Le Sauveur nous a donné l’exemple suprême : bien qu’Il ait été trahi, bafoué, persécuté, Il prie sur la croix : "Père, pardonne-leur, car ils ne savent pas ce qu’ils font." Voilà la véritable mesure de l’amour chrétien — un amour qui ne se laisse pas vaincre par le mal, mais qui vainc le mal par le bien.
Ainsi, l’Évangile d’aujourd’hui nous offre l’image du véritable chrétien, appelé à dépasser l’instinct naturel de la réponse agressive, à transformer l’adversité en occasion de croissance spirituelle. Ce n’est pas facile, mais c’est une ascèse, un travail du cœur.
Saint Ambroise de Milan disait que l’amour des ennemis est en réalité l’amour de Dieu répandu dans notre cœur, que nous dirigeons à notre tour vers les autres, et Saint Isaac le Syrien ajoute : « L’homme miséricordieux endure l’injustice. »
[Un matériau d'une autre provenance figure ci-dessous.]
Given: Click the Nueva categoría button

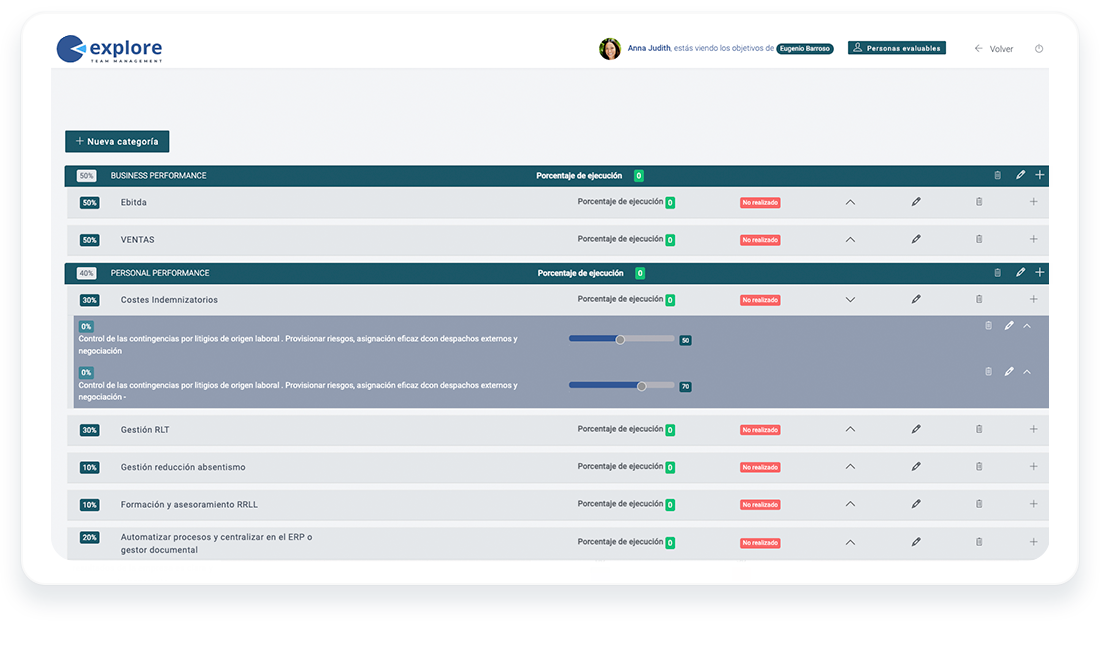Looking at the screenshot, I should pos(117,142).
L’évêque a également évoqué les nouveaux saints canonisés cette année par le Patriarcat de Roumanie, à l’occasion du centenaire : 16 moines et prêtres, confesseurs ou martyrs de la période communiste, ainsi que 16 femmes :
« Leurs vies sont un témoignage bouleversant de patience et d’amour face à la souffrance. Elles montrent que même les idéologies modernes, les sociétés qui se veulent civilisées, peuvent engendrer des monstruosités et des persécutions.
Les tristes statistiques de ces régimes communistes — plus de 90 millions de victimes — nous avertissent que l’humanité peut dégénérer lorsqu’elle s’éloigne de Dieu et que disparaît la vigilance spirituelle de la conscience. »
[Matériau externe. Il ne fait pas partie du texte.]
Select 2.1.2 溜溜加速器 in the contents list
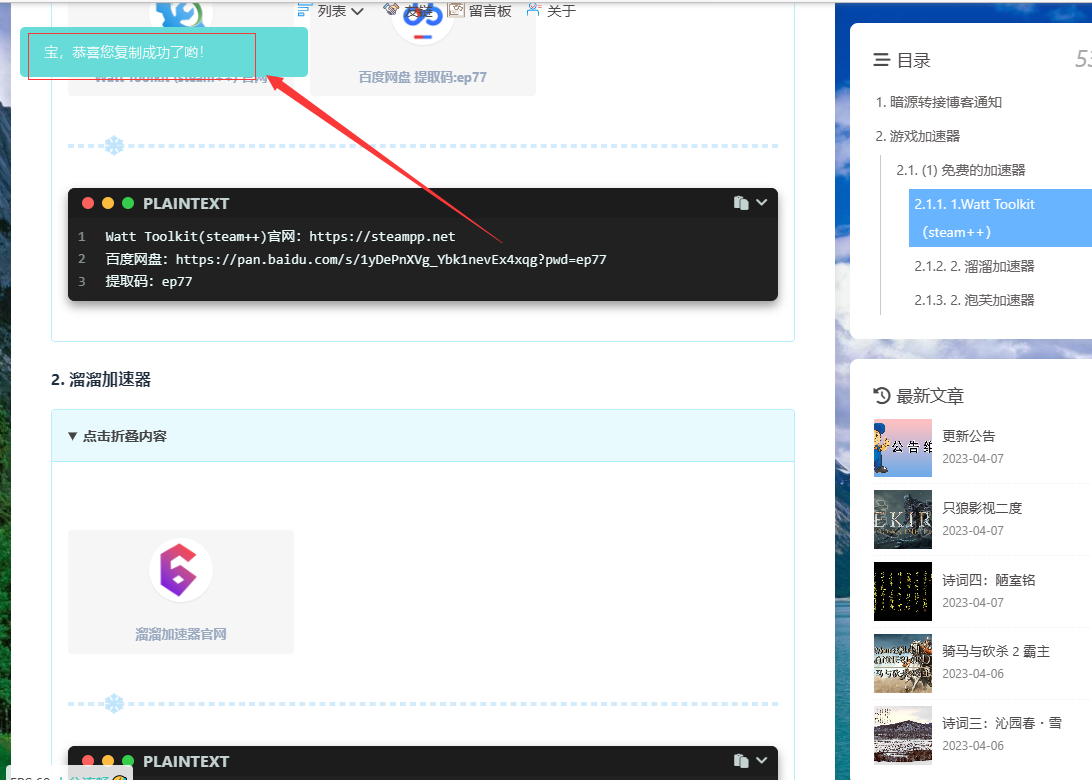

En conclusion, l’évêque du Canada a déclaré : « L’Évangile d’aujourd’hui nous appelle à une attitude contraire à la logique de la violence : à la générosité, à l’amour, au pardon — à cette réponse asymétrique que nous voyons chez le Christ. Il ne nous demande pas d’être passifs, mais d’avoir le courage d’être différents ; de nous élever au-dessus de la réaction instinctive ; de répondre d’une manière inattendue, non par la force, mais par l’amour. Voilà la véritable puissance : l’amour est plus fort que la haine, et la bonté a le pouvoir de transformer le monde. »
« Nous vivons dans une ère de l’information et nous voyons, en direct, les guerres et les conflits, les souffrances et la faim, les privations et les injustices. Que cela nous montre-t-il ? Que l’information, aussi abondante soit-elle, ne suffit pas. Ce qui manque, c’est l’attitude. Et l’attitude ne change pas par la technologie, mais par la foi et par la grâce. Seule la grâce du Saint-Esprit peut briser le cercle du mal et transformer le cœur de celui qui croit en la puissance de l’œuvre de Dieu. »
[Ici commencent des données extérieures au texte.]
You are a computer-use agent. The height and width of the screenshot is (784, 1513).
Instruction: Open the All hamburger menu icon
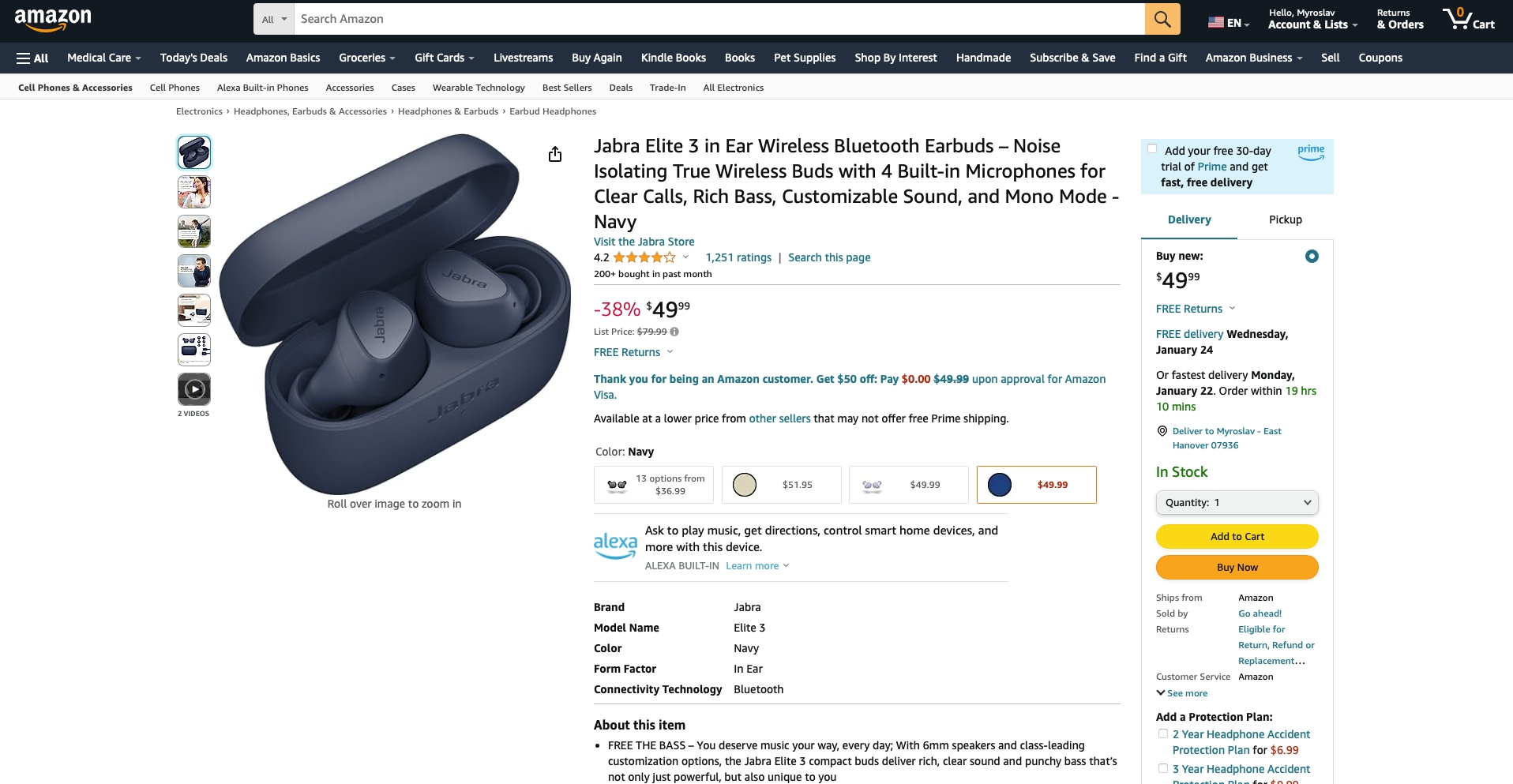pos(32,58)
L’homélie s’est conclue par des paroles de gratitude à l’adresse de la communauté de la paroisse Saint Apôtre André de Calgary :
« Même si l’église est encore un chantier en cours, on sent qu’elle devient de plus en plus une maison vivante de prière. Nous remercions le prêtre et les fidèles qui nous ont accueillis avec amour et patience, transformant ces jours en un véritable exemple d’amour et de communion. »
Ensuite, Sa Grace Mgr Ioan Casian a élevé le Père Vasile Moisi au rang d’économe stavrophore, a offert une médaille anniversaire diocésaine à Madame Elisabeta Ștefan, et des diplômes de mérite à Messieurs Gheorghe Eftimie, Sherban Comănescu et Gheorghe Crișan.
Le Père Vasile Moisi a remercié l’évêque et a invité tous les présents à participer à l’agape fraternelle.